From LOM ch 22 (surely a joke!):
'What is a person to do here when he wants a drink of water?—drink this
'Can't you drink it?'
'I could if I had some other water to wash it with.'
Here was a thing which had not changed; a score of years had not affected
this water's mulatto complexion in the least; a score of centuries would
succeed no better, perhaps. It comes out of the turbulent, bank-caving
Missouri, and every tumblerful of it holds nearly an acre of land in
solution. I got this fact from the bishop of the diocese. If you will let
your glass stand half an hour, you can separate the land from the water as
easy as Genesis; and then you will find them both good: the one good to
eat, the other good to drink. The land is very nourishing, the water is
thoroughly wholesome. The one appeases hunger; the other, thirst. But the
natives do not take them separately, but together, as nature mixed them.

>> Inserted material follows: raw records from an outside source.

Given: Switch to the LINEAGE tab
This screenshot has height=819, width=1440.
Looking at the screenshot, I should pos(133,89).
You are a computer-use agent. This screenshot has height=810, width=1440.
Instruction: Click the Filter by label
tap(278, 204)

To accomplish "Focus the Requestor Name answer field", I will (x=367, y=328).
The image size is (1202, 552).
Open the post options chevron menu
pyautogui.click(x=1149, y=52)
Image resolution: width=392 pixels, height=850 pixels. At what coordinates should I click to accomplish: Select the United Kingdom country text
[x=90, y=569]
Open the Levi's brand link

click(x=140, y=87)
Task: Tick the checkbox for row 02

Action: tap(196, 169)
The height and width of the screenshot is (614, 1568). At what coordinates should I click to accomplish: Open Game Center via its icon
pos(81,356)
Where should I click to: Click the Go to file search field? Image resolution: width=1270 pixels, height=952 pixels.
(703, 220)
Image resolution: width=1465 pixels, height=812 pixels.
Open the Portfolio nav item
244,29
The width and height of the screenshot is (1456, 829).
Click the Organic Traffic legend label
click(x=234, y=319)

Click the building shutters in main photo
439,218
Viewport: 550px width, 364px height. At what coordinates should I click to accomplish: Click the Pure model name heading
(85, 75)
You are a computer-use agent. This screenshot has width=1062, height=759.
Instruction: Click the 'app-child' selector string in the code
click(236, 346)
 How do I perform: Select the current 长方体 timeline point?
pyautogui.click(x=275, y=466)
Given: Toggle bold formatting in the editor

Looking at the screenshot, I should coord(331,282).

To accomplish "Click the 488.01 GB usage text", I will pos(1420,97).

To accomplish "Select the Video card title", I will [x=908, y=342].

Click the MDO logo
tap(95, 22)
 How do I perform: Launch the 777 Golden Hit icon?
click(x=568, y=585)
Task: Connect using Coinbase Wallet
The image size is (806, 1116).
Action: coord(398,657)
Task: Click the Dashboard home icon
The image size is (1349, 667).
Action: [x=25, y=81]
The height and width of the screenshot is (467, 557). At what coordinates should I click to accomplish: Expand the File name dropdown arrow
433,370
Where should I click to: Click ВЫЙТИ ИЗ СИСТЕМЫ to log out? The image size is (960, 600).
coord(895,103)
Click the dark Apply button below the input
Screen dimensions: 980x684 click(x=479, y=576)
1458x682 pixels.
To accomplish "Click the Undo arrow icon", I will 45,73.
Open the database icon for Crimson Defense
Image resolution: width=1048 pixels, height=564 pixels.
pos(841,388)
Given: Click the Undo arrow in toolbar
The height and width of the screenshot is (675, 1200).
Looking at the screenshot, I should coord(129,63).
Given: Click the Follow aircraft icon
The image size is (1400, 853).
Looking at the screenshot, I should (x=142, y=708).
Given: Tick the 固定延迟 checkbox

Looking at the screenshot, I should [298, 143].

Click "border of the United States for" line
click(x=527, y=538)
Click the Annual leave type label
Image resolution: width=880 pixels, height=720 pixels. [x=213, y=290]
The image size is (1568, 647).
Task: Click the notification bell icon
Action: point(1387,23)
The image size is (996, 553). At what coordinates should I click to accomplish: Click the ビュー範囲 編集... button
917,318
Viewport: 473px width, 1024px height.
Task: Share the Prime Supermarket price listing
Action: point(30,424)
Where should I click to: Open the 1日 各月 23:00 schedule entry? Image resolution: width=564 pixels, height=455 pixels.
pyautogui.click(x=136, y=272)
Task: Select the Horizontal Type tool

When they find an inch of mud in the bottom of a glass, they stir it up,
and then take the draught as they would gruel. It is difficult for a
stranger to get used to this batter, but once used to it he will prefer it
to water. This is really the case. It is good for steamboating, and good to
drink; but it is worthless for all other purposes, except baptizing.
On Fri, Sep 9, 2022 at 12:47 PM Dave Davis <[log in to unmask]>
> I think no one in their right mind would fill a glass with it -- except for
> demonstration purposes -- below Minneapolis/St. Paul. (I've seen it there
> -- it is still mostly clear.
> On Fri, Sep 9, 2022 at 12:44 PM Scott Holmes <[log in to unmask]>
> > I suspect I could search this out in his autobiography but Twain-L may
> > be quicker - Did he ever mention drinking Mississippi River water? If
> > so, when might this have occurred? This is certainly not something
> > anyone would choose to do today but in the eighteenth (pre-industrial)
> > century this was considered as quite healthful.